Repeat exactly, and nothing more, the lines from the one that includes "This screenshot has" through the final line of the entries; skip the pictures.
*** Opening of Data ***
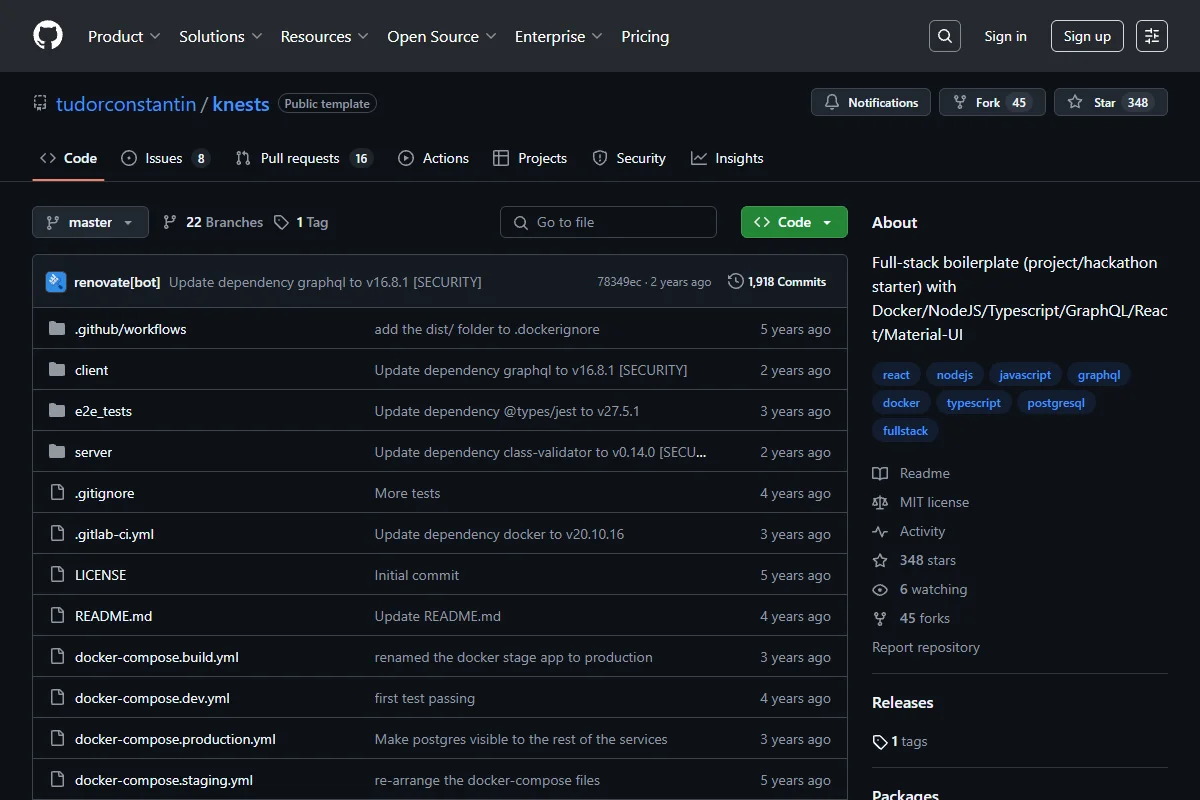Expand the master branch dropdown
The image size is (1200, 800).
pyautogui.click(x=90, y=222)
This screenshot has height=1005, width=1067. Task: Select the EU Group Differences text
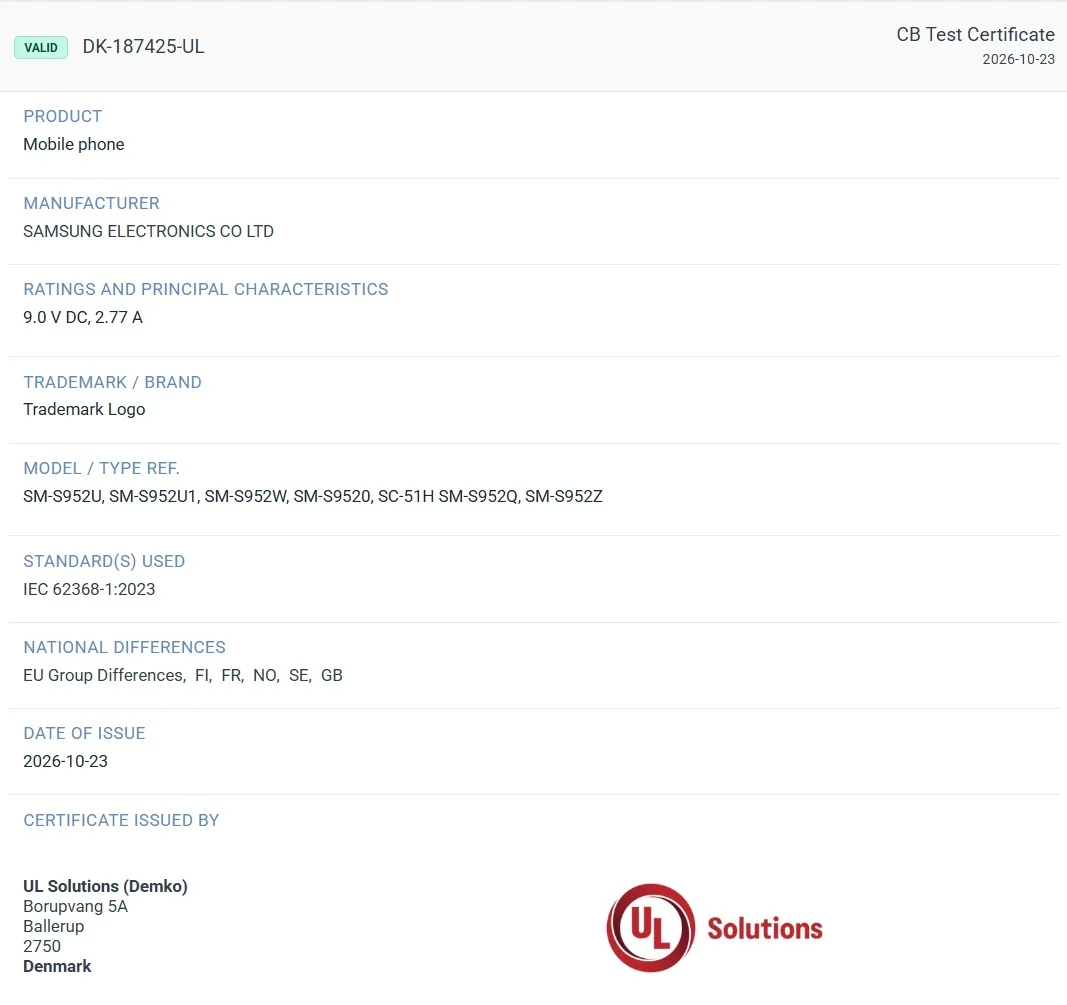[104, 675]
*** Close of Data ***
- **Completed exercise**:
This screenshot has height=1005, width=1067. Task: Select the EU Group Differences text
[104, 675]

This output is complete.